Underlying inflation could exceed 3% by the end of 2002, according to Lombard Street Research's mont...
Underlying inflation could exceed 3% by the end of 2002, according to Lombard Street Research's monthly economic review. The economic think-tank's forecast contrasts to the majority view, including that of the Bank of England, which has inflation remaining below 2.5% for the next two years.
Martin McMahon, co-author of the report and an economist at Lombard Street Research, said there is a significant risk of a steep fall in sterling that could, in turn, lead to inflationary pressure.
McMahon also pointed to a number of domestically generated factors, further increasing the pressure on inflation.
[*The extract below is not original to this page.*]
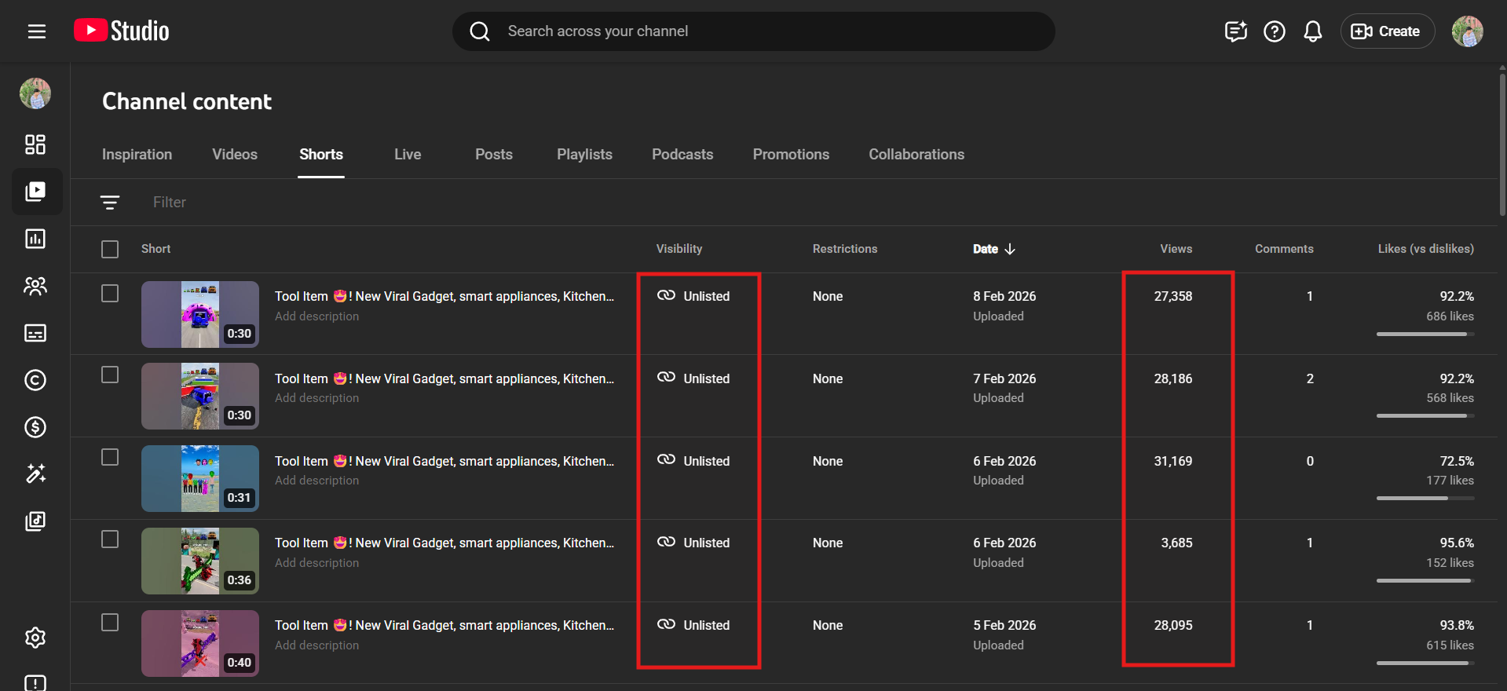The width and height of the screenshot is (1507, 691).
Task: Open the Community icon in sidebar
Action: point(35,286)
Among these is the threat of higher petrol prices, as measured by the retail price index. Oil is now hovering between $24 and $25 a barrel, McMahon said, compared to $17 at the end of 2001. This has led to higher prices at the pumps.
If oil prices at the pumps remain at this level, he said, prices could be driven even higher. If the oil price remains stable at this level, however, it could still lead to a rise in inflation of 0.5%.
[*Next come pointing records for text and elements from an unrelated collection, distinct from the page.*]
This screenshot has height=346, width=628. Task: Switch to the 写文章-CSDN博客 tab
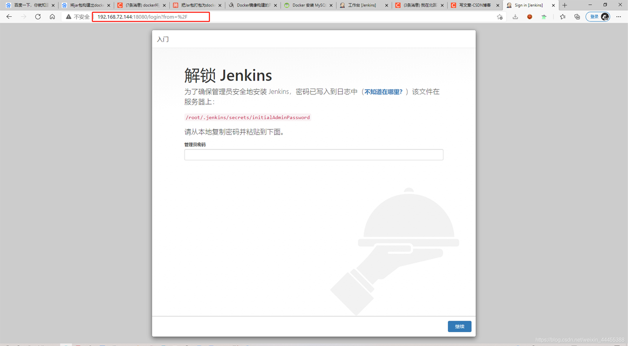coord(474,5)
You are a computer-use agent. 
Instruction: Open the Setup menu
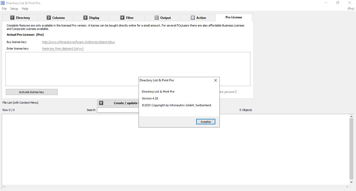(14, 9)
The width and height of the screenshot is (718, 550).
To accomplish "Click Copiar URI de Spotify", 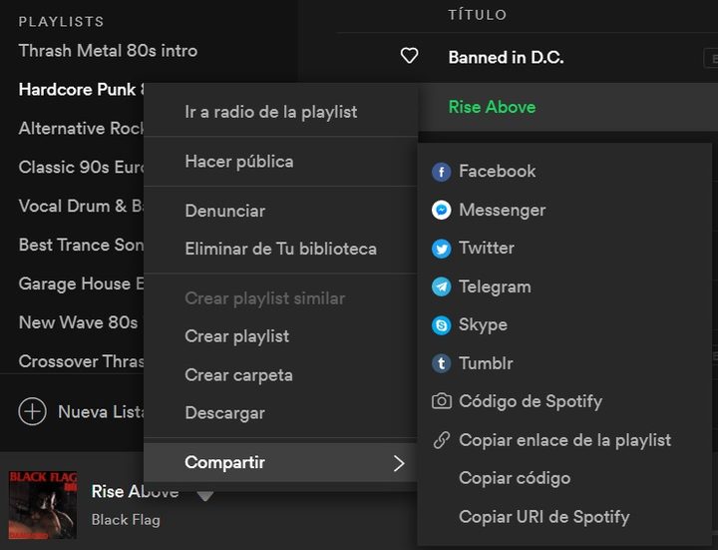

Similar factors that could exert upward pressure on inflation include Budget excise duty increases and large council tax hikes.
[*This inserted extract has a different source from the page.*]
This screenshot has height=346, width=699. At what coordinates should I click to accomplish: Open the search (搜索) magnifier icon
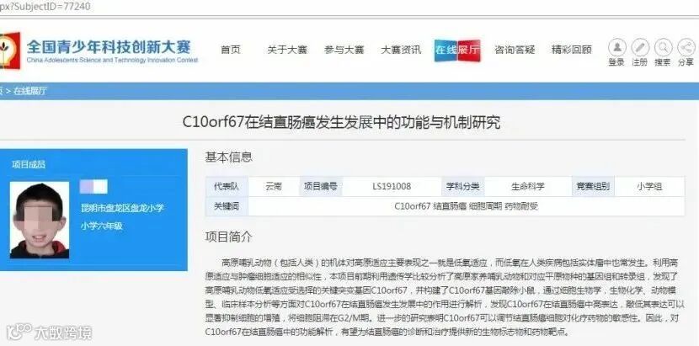point(664,47)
On a longer-term basis, McMahon said, an increase in the money supply will also lead to more inflation.
He added: 'At current rates, credit growth could run at double-digit rates in 2002. Increasing output could lead to supply-side bottlenecks, where there is an excess of actual output over potential output.'
Even excluding volatile elements like petrol and food prices, inflation has been on the rise. McMahon said low interest rates and pressure on the labour market from strong Government spending could lead to GDP growth that is higher than anticipated.
He believes inflation should remain close to its target until the middle of the year but could start rising strongly in the second and third quarters. He said inflation could breach 3% before the end of the year and is unlikely to fall back until the economy is slowed by rising interest rates.
The Bank of England's reputation could be damaged if it gets inflation targets badly wrong, according to McMahon. He said: 'The Bank of England's complacency over this inflation threat is unfortunate and will mar the otherwise good record in its first five years of operational independence.'
Professor Tim Congdon, at Lombard Street Research, predicted there will be no slowdown for current interest rates. A slowdown is in prospect only if the growth of domestic demand moderates, he said, but this is implausible as rates are at their lowest level for almost 40 years.